Content starts

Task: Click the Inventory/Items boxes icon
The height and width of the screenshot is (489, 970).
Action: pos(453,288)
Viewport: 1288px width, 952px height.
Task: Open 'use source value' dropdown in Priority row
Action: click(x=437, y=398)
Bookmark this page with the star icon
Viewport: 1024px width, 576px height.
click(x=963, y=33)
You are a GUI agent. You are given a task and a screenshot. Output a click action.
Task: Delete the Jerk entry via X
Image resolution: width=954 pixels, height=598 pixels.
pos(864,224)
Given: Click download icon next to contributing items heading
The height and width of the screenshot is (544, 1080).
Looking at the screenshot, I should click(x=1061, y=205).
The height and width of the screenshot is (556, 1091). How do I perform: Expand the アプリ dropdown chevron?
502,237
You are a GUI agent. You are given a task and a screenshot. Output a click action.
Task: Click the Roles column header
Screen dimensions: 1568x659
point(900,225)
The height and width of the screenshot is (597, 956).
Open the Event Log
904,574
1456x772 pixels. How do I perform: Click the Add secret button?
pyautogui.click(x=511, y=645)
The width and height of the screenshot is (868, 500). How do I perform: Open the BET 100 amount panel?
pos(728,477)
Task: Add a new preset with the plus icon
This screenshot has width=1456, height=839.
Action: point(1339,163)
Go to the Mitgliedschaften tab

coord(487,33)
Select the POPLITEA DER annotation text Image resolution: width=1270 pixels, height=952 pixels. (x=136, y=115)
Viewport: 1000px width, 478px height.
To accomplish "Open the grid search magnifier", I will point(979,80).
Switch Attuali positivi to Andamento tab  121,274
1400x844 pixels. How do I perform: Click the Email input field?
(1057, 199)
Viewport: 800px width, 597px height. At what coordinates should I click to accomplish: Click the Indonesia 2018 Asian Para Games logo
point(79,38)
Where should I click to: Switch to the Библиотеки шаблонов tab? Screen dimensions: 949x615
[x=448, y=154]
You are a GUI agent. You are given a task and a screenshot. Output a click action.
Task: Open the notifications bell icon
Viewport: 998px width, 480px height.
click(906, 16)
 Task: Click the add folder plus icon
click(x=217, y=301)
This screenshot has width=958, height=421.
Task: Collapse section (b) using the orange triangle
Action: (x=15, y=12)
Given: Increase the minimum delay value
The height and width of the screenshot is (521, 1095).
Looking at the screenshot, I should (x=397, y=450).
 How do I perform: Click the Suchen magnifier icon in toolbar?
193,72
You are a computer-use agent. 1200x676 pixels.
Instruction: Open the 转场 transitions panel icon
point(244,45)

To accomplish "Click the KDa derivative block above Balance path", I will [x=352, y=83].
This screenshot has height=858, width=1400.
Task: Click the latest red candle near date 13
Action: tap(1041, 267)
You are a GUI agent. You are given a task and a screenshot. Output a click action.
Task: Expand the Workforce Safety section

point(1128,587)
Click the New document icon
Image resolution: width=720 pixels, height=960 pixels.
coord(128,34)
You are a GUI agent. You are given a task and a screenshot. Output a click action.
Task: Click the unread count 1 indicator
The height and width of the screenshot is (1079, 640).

Content ends

[Activity] Set down exactly the lines from the start of the records to the line with "Viewport: 1000px width, 478px height.". Include that line, and add nothing more.

[Output below]
Task: Click the Inventory/Items boxes icon
The height and width of the screenshot is (489, 970).
Action: pos(453,288)
Viewport: 1288px width, 952px height.
Task: Open 'use source value' dropdown in Priority row
Action: click(x=437, y=398)
Bookmark this page with the star icon
Viewport: 1024px width, 576px height.
click(x=963, y=33)
You are a GUI agent. You are given a task and a screenshot. Output a click action.
Task: Delete the Jerk entry via X
Image resolution: width=954 pixels, height=598 pixels.
pos(864,224)
Given: Click download icon next to contributing items heading
The height and width of the screenshot is (544, 1080).
Looking at the screenshot, I should click(x=1061, y=205).
The height and width of the screenshot is (556, 1091). How do I perform: Expand the アプリ dropdown chevron?
502,237
You are a GUI agent. You are given a task and a screenshot. Output a click action.
Task: Click the Roles column header
Screen dimensions: 1568x659
point(900,225)
The height and width of the screenshot is (597, 956).
Open the Event Log
904,574
1456x772 pixels. How do I perform: Click the Add secret button?
pyautogui.click(x=511, y=645)
The width and height of the screenshot is (868, 500). How do I perform: Open the BET 100 amount panel?
pos(728,477)
Task: Add a new preset with the plus icon
This screenshot has width=1456, height=839.
Action: point(1339,163)
Go to the Mitgliedschaften tab

coord(487,33)
Select the POPLITEA DER annotation text Image resolution: width=1270 pixels, height=952 pixels. (x=136, y=115)
Viewport: 1000px width, 478px height.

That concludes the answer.